Avant la pandémie, 8 maisons de soins infirmiers sur 10 ont été citées pour des violations du contrôle des infections, ce qui peut favoriser la propagation de la grippe, selon un rapport du US Government Accountability Office, une agence fédérale de surveillance.

" Je ne pense pas que les taux de grippe étaient acceptables ", déclare Harrington, " et je ne pense certainement pas non plus que ces taux de COVID soient acceptables. Cette pandémie nous a appris que nous devons faire mieux avec le contrôle des infections à tous les niveaux… pour dire que COVID dans les maisons de soins infirmiers va simplement être endémique n’est tout simplement pas correct. "

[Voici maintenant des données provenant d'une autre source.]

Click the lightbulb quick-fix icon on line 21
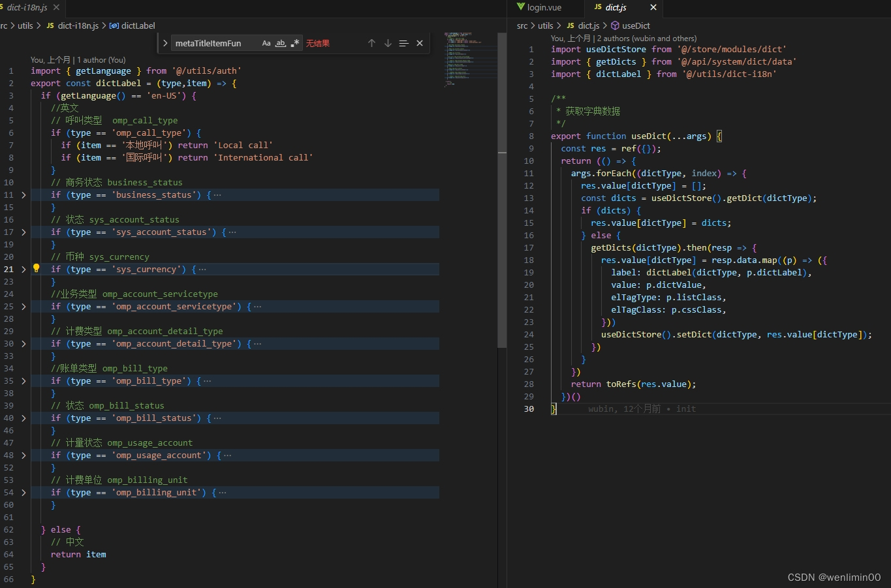 pos(37,268)
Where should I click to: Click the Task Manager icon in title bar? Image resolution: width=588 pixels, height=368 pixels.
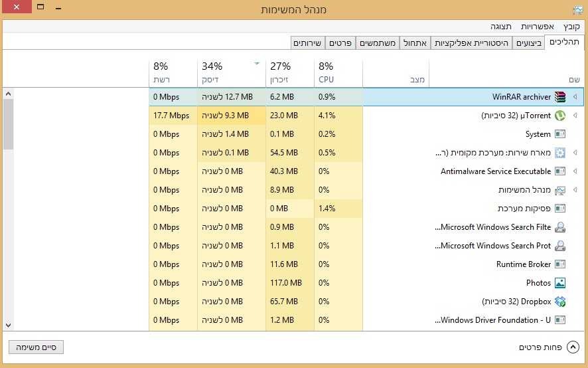[577, 10]
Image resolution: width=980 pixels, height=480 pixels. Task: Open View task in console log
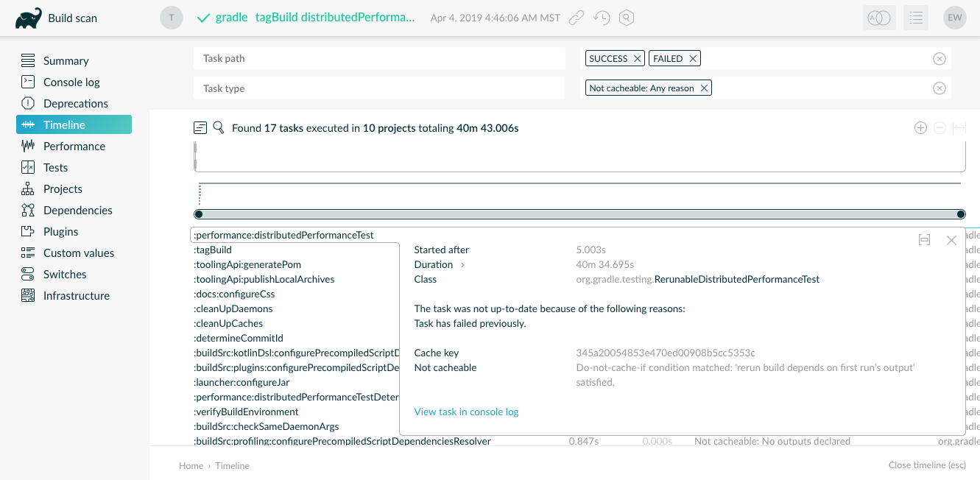[x=466, y=412]
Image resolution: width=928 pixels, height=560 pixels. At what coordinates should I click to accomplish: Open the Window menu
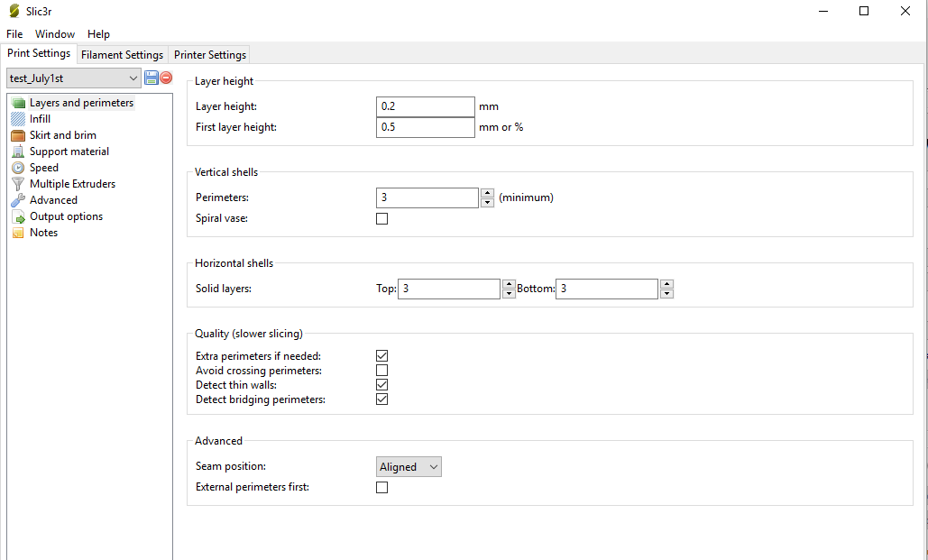[55, 34]
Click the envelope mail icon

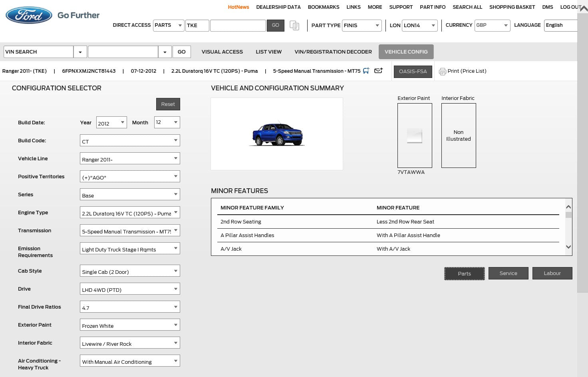click(x=378, y=71)
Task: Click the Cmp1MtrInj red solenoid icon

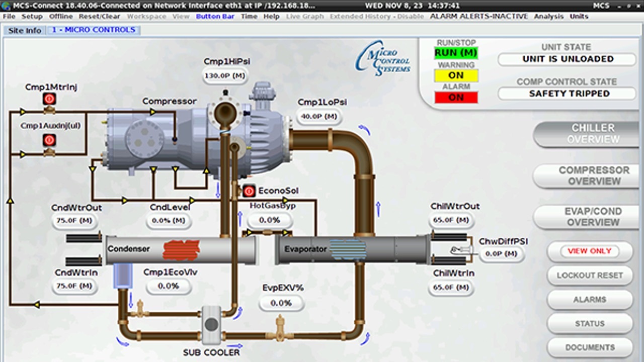Action: tap(49, 99)
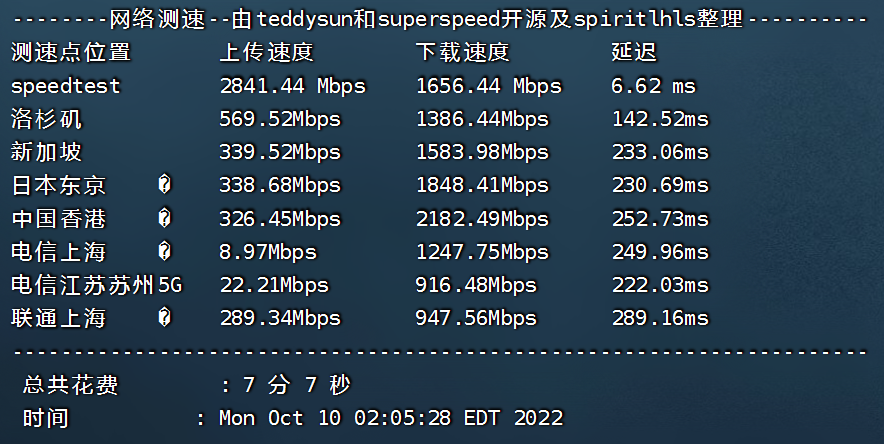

L'analyse de l'AARP, menée par l'AARP Public Policy Institute et le Scripps Gerontology Center de l'Université de Miami dans l'Ohio, s'appuie principalement sur les données acquises à partir du Nursing Home COVID-19 Public File par CMS. La plupart des maisons de soins infirmiers sont certifiées par le gouvernement fédéral et doivent soumettre des données au gouvernement chaque semaine.

L'analyse en cours se concentre sur cinq catégories clés d'impacts du COVID-19  : les cas de résidents, les décès de résidents, la fourniture d'équipements de protection individuelle, les cas de personnel et les pénuries de personnel. Il capture uniquement les données des maisons de soins infirmiers agréées par le gouvernement fédéral, et non de tous les établissements de longue durée (tels que les résidences-services, la vie autonome, les soins de la mémoire et autres), comme le font certains autres décomptes. Une analyse mise à jour sera publiée le mois prochain à mesure que de nouvelles données fédérales seront disponibles.